人間・稲津久

心を知り動くのが、稲津の真骨頂

 九九年、稲津にさらなる転機が訪れる。
「この空知を代表して、道議会に出馬をしてもらえないか」――最初は冗談かと思った。事務長として五年。ここまで育ててくれた人々への恩返しのため、病院改革もいよいよこれからが勝負と決めていた時だった。悩んだあげく、一番自分を厳しく育ててくれた当時の病院長、中野重雄理事長(故人)に相談。おそらく、病院のために断れと言われると思った。しかし、「嬉しい話じゃないか。この地域のために一緒に歩きたいが、八十歳を超えたこの体じゃな」。そして、「いつもおれと一緒だぞ」と、革靴をプレゼントしてくれたのだ。
   激闘の日々が始まった。自分を支えてくれる人々のため、この空知のために、選挙区中を走り抜いた。結果、公明党初挑戦でトップ当選。地元芦別ではなんと投票者の六割以上が稲津を支持してくれた。
「稲津を選んでよかったと思ってもらおう」。決意と感謝の涙が溢れた。思い出の革靴はすでにすり切れていた。
 二〇一二年まで、三期一〇年間の道議、二〇〇九年からの衆議院議員として、稲津は地球十三周半(地球一周は約四万㌔)を走り抜いた。

 稲津は、病院事務長の経験を生かし、「生命を守る」医療・福祉政策に力を入れた。まず、働きながら准看護師から正看護師への移行教育を受けられるよう、通信教育やスクーリングのカリキュラムを整備。准看護師と正看護師の間には、待遇面で大きな開きがある。生活と仕事のギャップに不満を感じ、辞める人も多い。

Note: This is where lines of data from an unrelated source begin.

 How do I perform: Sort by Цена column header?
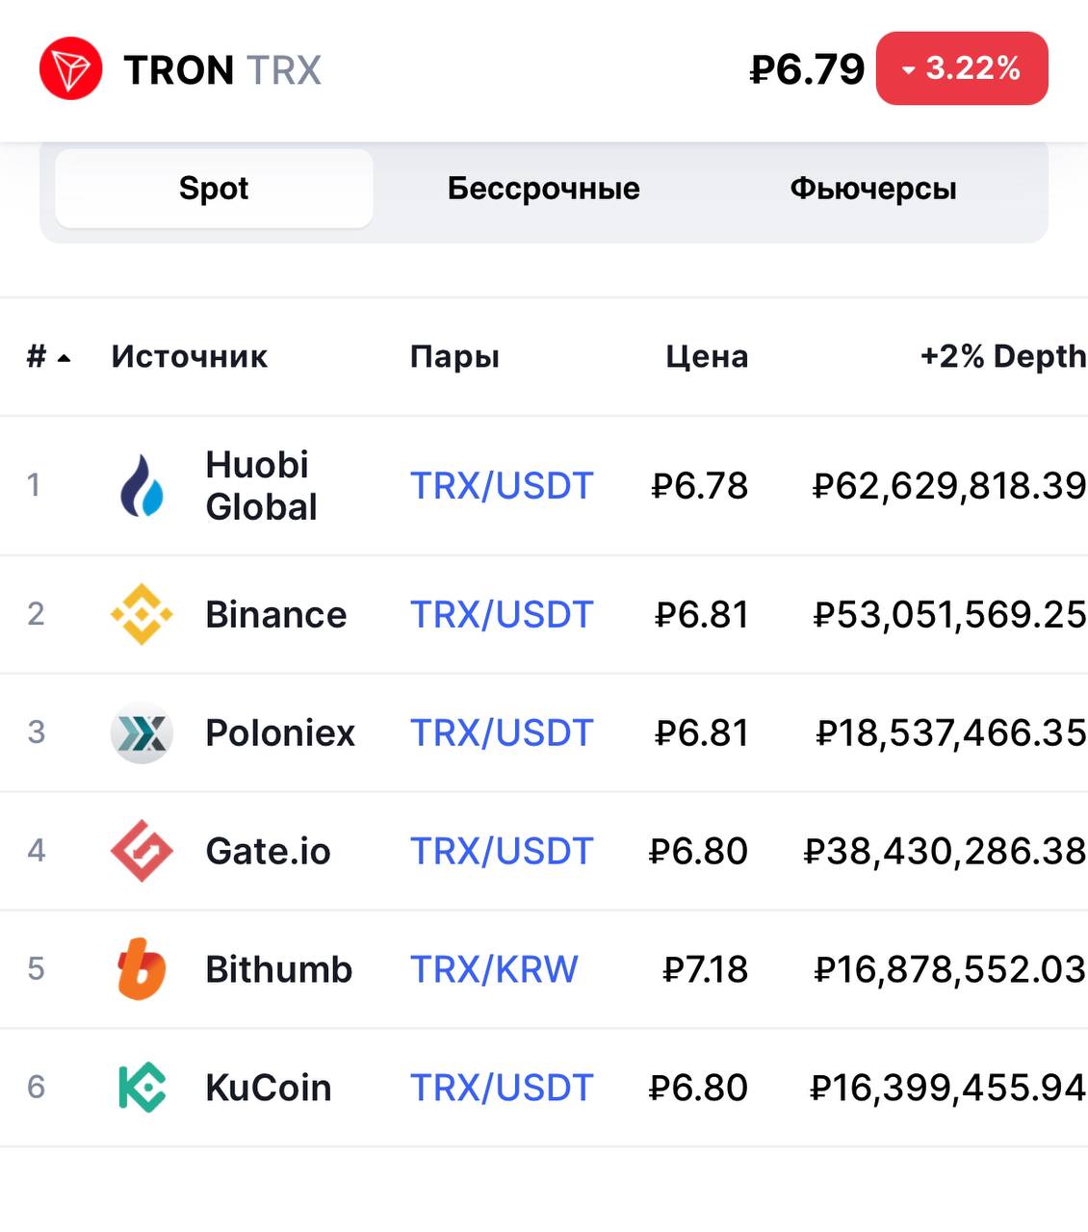pyautogui.click(x=707, y=356)
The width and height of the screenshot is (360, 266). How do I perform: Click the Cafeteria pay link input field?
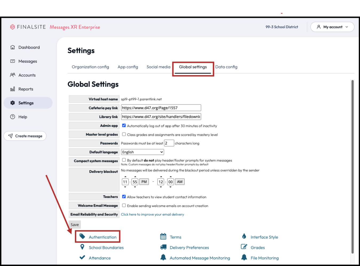coord(161,108)
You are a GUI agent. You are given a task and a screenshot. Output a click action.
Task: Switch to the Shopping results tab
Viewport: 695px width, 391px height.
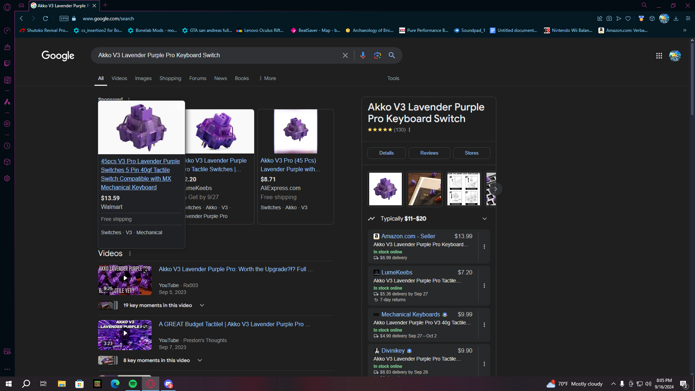170,78
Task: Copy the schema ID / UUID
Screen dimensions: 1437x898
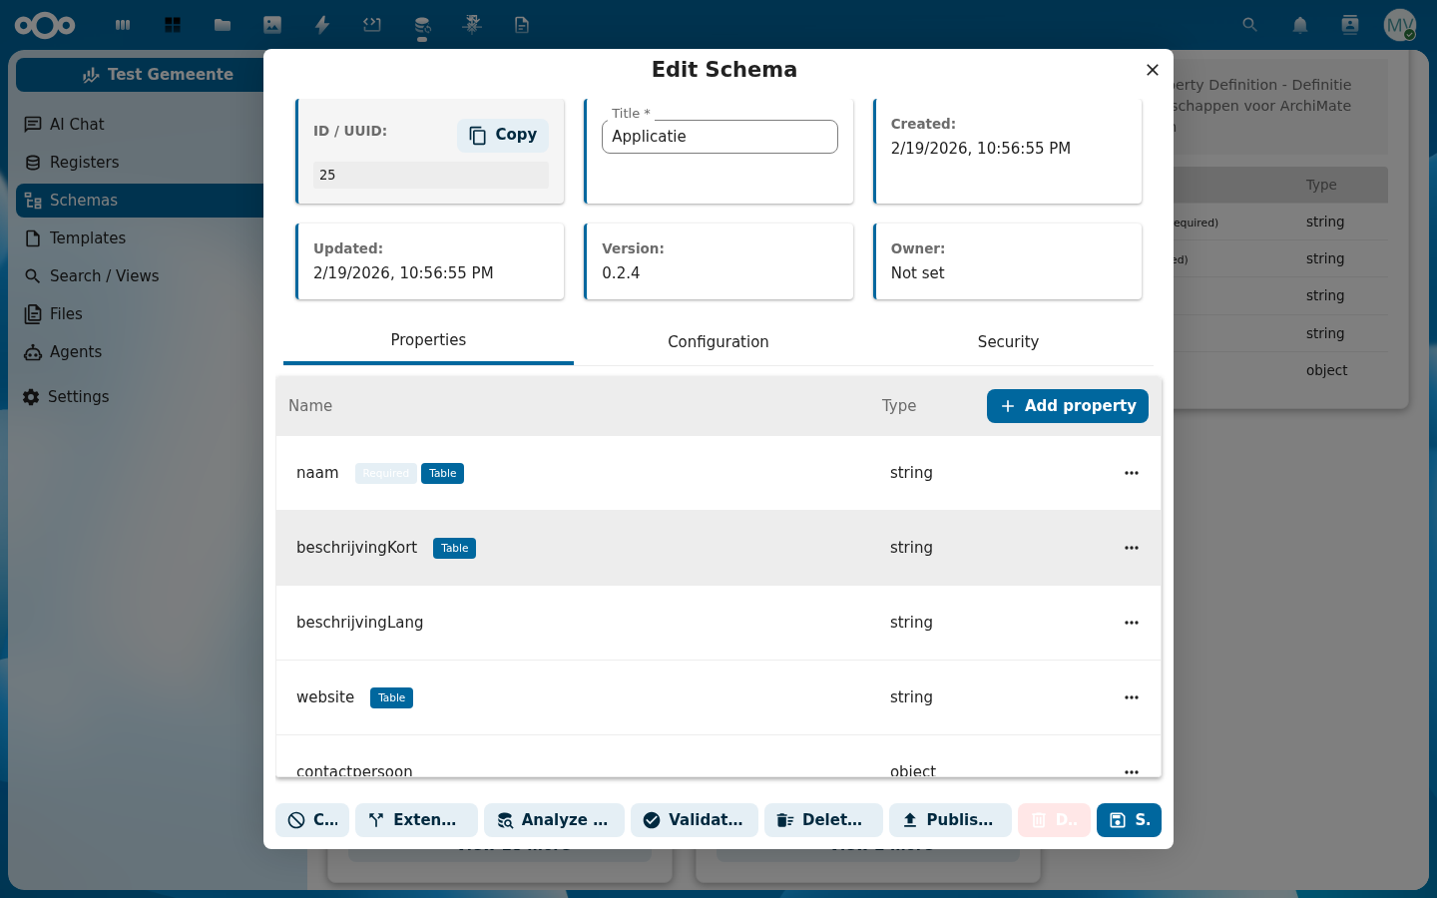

道議会で侃々愕々の議論をし、働きながら学べる正看護師への移行教育を実現。准看護師は快哉をあげた。また、道議会公明党が一丸となって、北海道に一機しかなかったドクターヘリを新たに二機配備させた。

 昭和の終わりから平成の初めにかけて、北海道では軒並み炭鉱が閉山。疲弊する産炭地域を支えるため、公明党の国会議員と連携して、財政支援を図った。夕張市の財政再建のための基金創設や、当時の「空知産炭地域総合発展基金」の不適切な処理に伴う問題には、心血を注いだ。
「日本のエネルギーを支え、多くの人命も落としてきた産炭地域が、政策の転換で疲弊していくのを見過ごすことはできなかったんです」
問題の大きさは、一道議会議員が解決できるようなレベルではなかった。しかし、住民のことを思えば諦めるわけにはいかない。稲津は単身、東京に乗り込み、公明党の先輩国会議員や関係各省庁に喰らいついた。
困り果てた市長たちの顔が、四六時中、脳裡に浮かんでくる。
「国を支えてきた町を、見殺しにはできません!」
そう心に決めたときの稲津は、テコでも動かない。答えが出るまで絶対に匙を投げないのだ。〝柔〟ではなく、〝肚〟が据わっている。そこに、政治家・稲津久の真骨頂があった。
優しい笑顔と、ソフトな物腰の奥にある、人々を驚かせるほどの強い信念。こうして稲津の体を張った闘いが、「基金の全額活用可能」という結果を導き、産炭地自治体の連鎖破綻をくい止めたのである。